Abstraction leads to profits
Posted by David Chandler on October 1, 2005
I found an interesting quote in an interview with Microsoft great (and very rich man) Charles Simonyi. Speaking of his early days at Microsoft writing their first spreadsheet program, Multiplan, (which was subsequently wiped out by Lotus 1-2-3), he says:
We were competing very effectively against Visicalc using a strategy that is very much like Java today; it was a platform independent, interpretive, bytecoded system, that enabled us at one point to run on 100 different platforms, so we could fund the international organization and get acquainted with localization problems, and all those things.

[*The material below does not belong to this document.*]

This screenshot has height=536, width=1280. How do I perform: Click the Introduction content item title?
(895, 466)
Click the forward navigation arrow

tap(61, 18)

Abstraction and the reusability it enables is a powerful support of profitability. Object-oriented programming was a step up in abstraction, followed by patterns, and in a related vein, components. What’s next?
According to Simonyi, Intentional Programming, which is yet another step up in abstraction that lets you specify the INTENT of algorithms and relationships in a language-independent, platform-independent way. It will be very, very interesting to see what happens next.
However, the failure of Multiplan may also provide a warning to purveyors of Intentional Programming. Simonyi continues:
Actually, Multiplan, our spreadsheet, remained very popular in Europe, for much longer than in the States. What happened in the States was that Lotus 1-2-3, wiped us out. So that was kind of difficult, but it was our fault. We were betting on the wrong horse — the mixed market with a variety of systems, instead of the right horse, which happened to be also ourselves, namely MS-DOS.
Microsoft, having learned its lesson early, seems to have never repeated the “mistake” of pursuing a multi-platform strategy. Perhaps the apparent conflict of interest between Intentional Programming and the Microsoft cash cow is why we haven’t see it yet. Can Sun beat Microsoft to the punch on this one?